The sculpted forms seem to be made spontaneously, without much attention to beauty, colour or surface finish, that are usually preoccupations of ceramic artists. She unapologetically uses materials like PU foam, cement, plumbing pipes, plaster and glue, which also appear like skin or flesh on the long pipes that can be compared to bare bones.
It is no coincidence that these are modern construction materials which complement the terracotta clay (the most ancient construction material known to man), In that sense Somethingpolis also refers back to her earlier work of the Hand Job or the body in which unglazed clay is used to portray something living as an extension of one’s body, self-captured as a form or an impression and fired to make intangible ideas appear tangible.
Rahul Kumar and Chetnaa
Terrageometrix
TerraGeometrix is an abstract and poetic take on mindless urbanisation and the indistinguishable landscape that arises as a result. The work addresses loss of architectural identity and heritage through the subtle use of gold that contrasts with a dull and sombre brown. Rahul Kumar has been using the two-dimensional circle to create large wall installations in bright, monochromatic colours and varied compositions to explore ideas of dichotomy for some time. However, TerraGeometrix is a collaborative project with the artist Chetnaa, who comes from a background of drawing and refined geometry. She focuses on the moving line and its subsequent grouping and ungrouping.
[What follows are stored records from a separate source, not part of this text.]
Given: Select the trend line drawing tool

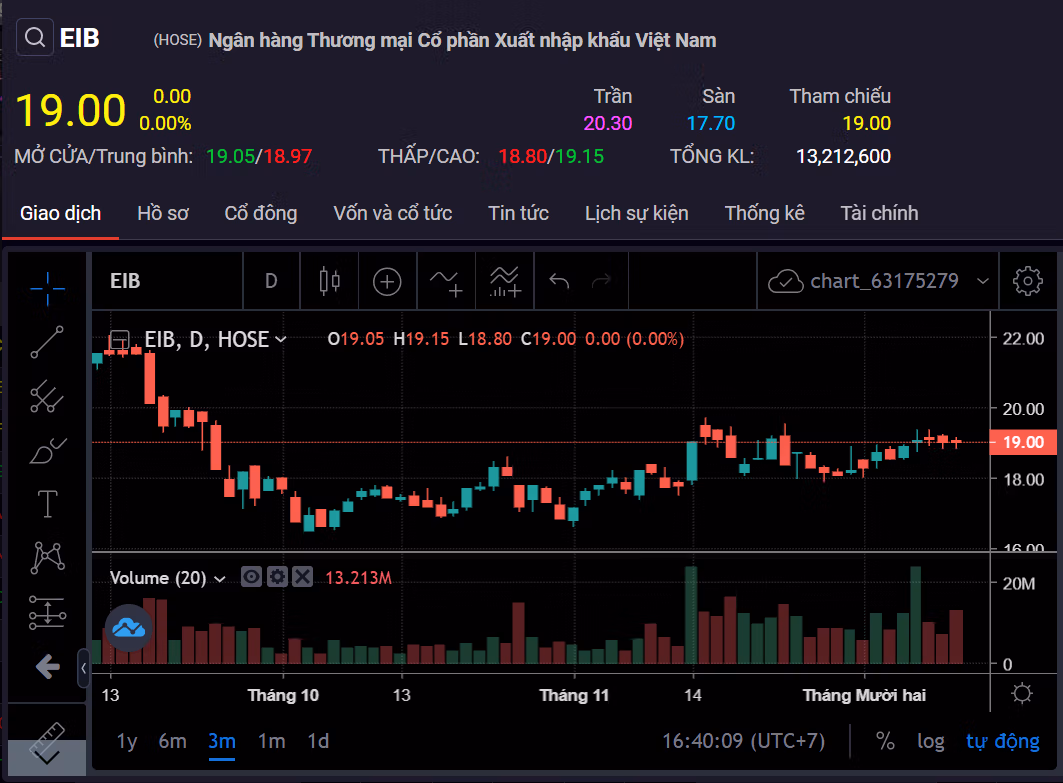Looking at the screenshot, I should (47, 342).
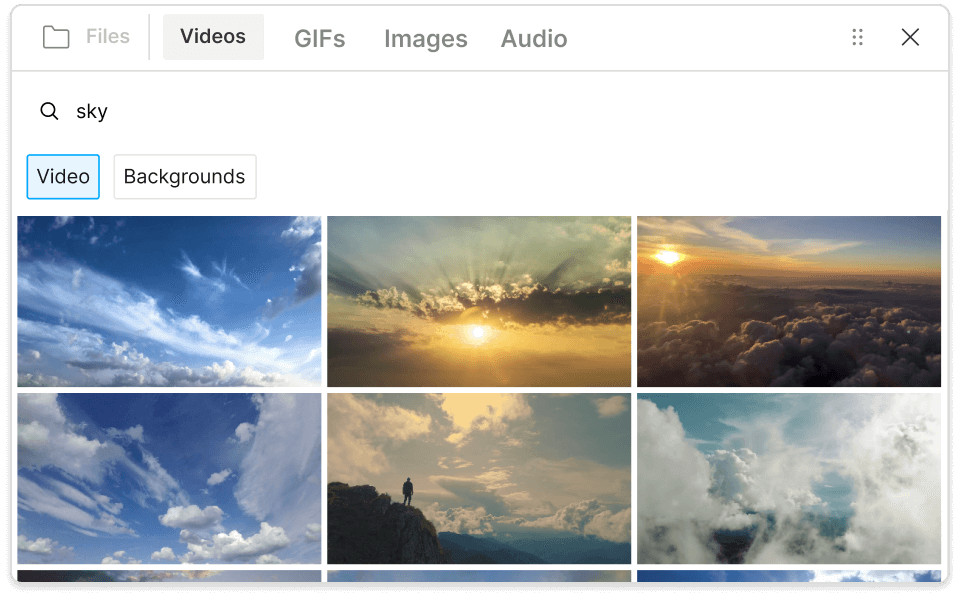Click the magnifying glass search icon

pos(49,111)
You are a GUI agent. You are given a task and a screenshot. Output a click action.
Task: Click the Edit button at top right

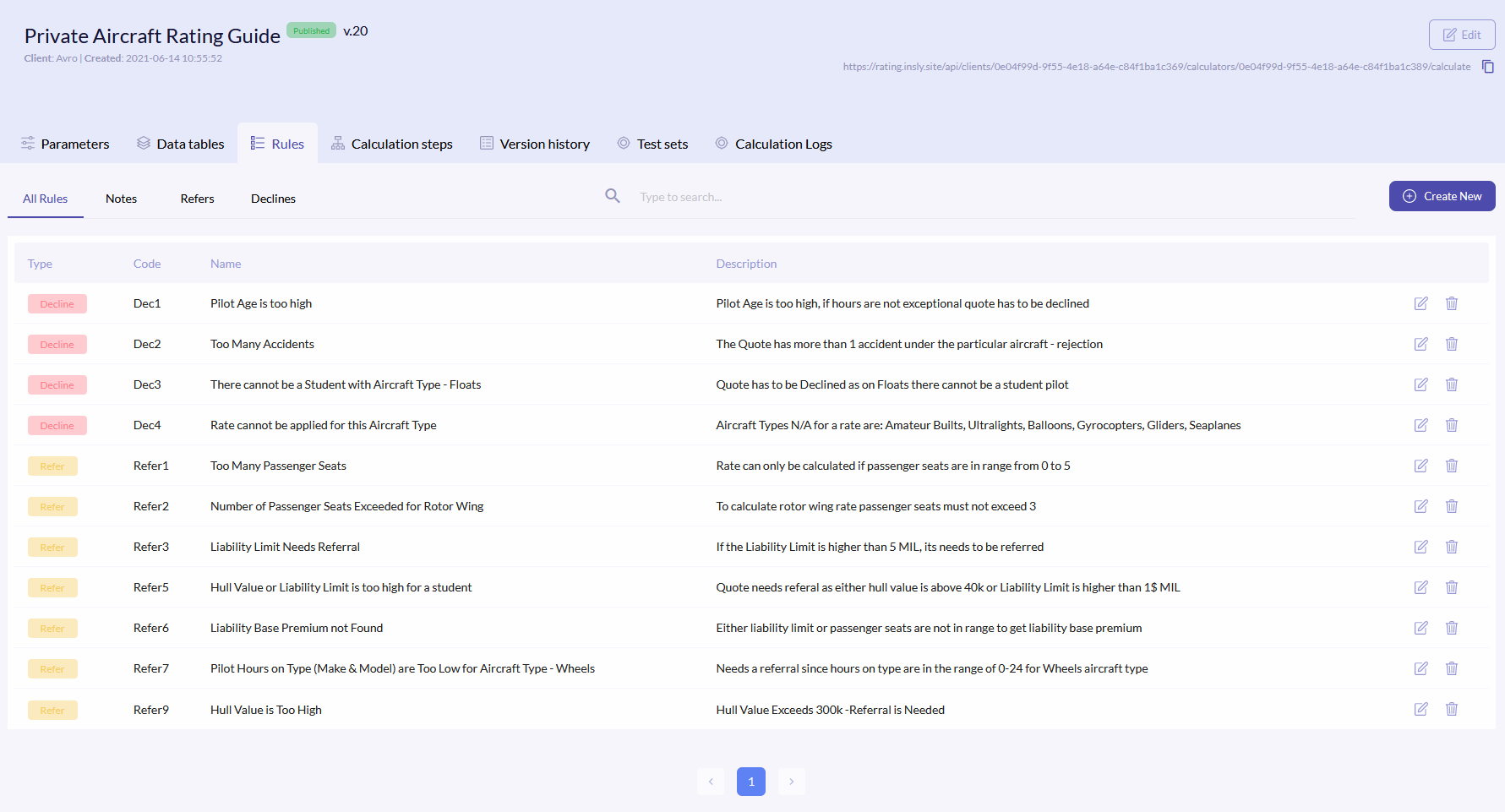tap(1461, 35)
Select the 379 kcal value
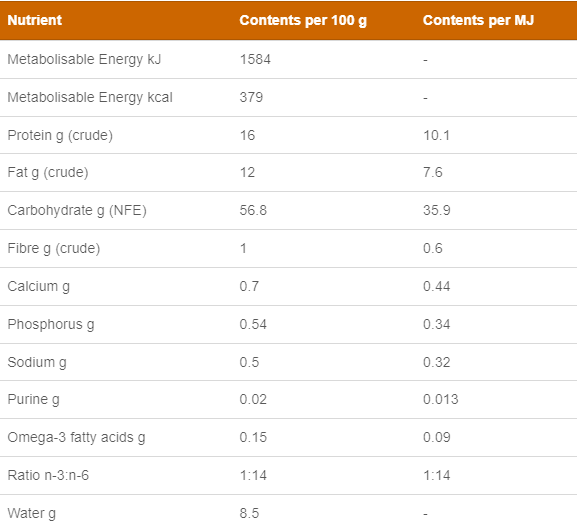 (251, 97)
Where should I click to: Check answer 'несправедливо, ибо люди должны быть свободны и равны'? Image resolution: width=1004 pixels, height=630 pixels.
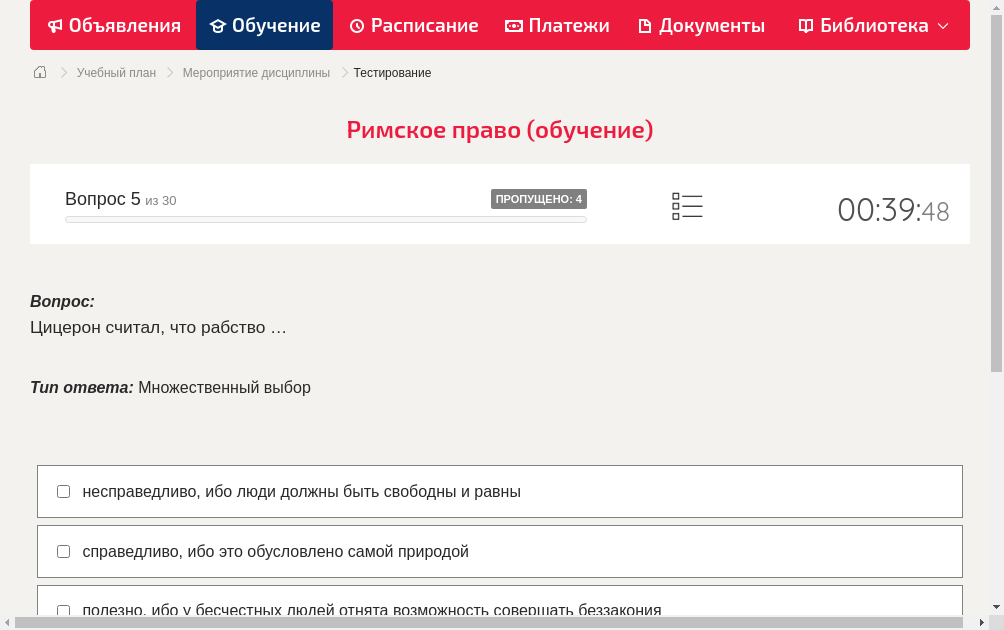click(x=63, y=491)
The collaboration itself has been refreshing for the duo. For Rahul it meant a release from orthodox concepts of object-based domestic craft-ceramics and a fresh look at the material and its possibilities. He recalls how he would never have thought of using a final engobe surface without a glaze earlier. For Chetnaa, too, working with a new material was a struggle to let go of the control and perfection of a paper-based work.
To create the dull brown look which represents the loss, the artists fired iron rich slips and engobes, and in some cases earth from their neighborhood which melted and adhered to the circular discs. Some discs appear to have remnants of the past in the form of blue jaalis and flashes of gold that peep at us from different parts of the installation, hinting at a rich heritage long gone and neglected. This was an important feature to the artists as they are relevant to the city of Jaipur, where the triennial was based. The work was created using 220 circular ceramic-disc components that mimic the forms created on the potter’s wheel. These tend to point at industrialization and perfection, perhaps indicating a loss of the hand, the beauty of the organic and the many makers.
The entire artwork has criss-crossed lines running through marking the rapid movements of traffic or people as seen in a bird’s eye view. We are confronted through the artwork, to the mad speed that our cities force us to live in. The lines also appear to be gashes that erase the past and signify a future where everything is homogenous and monochromatic.
Mindless Urbanisation is a universal issue today and hence the artworks discussed are very much placed within the global context. However all the artists were aware of the heritage of the city of Jaipur, where the triennale took place and found a thread to connect to this city.
Neha while personifying the city was mindful enough to use “body parts” on her walks and visits in Jaipur , she actually collected broken bits of mortar, bricks etc and incorporated these in the final sculpted work.
The very flat tree shapes that emerge as shadows are reminiscent of the “butis” or floral textile block prints Jaipur is famous for, this was a vital connection for Madhvi.
Terrageometrix uses the “Jaali” or the lattice work, which again is a quintessential element in the heritage properties of the city.
These connections not always obvious to the viewer give the artworks the local context.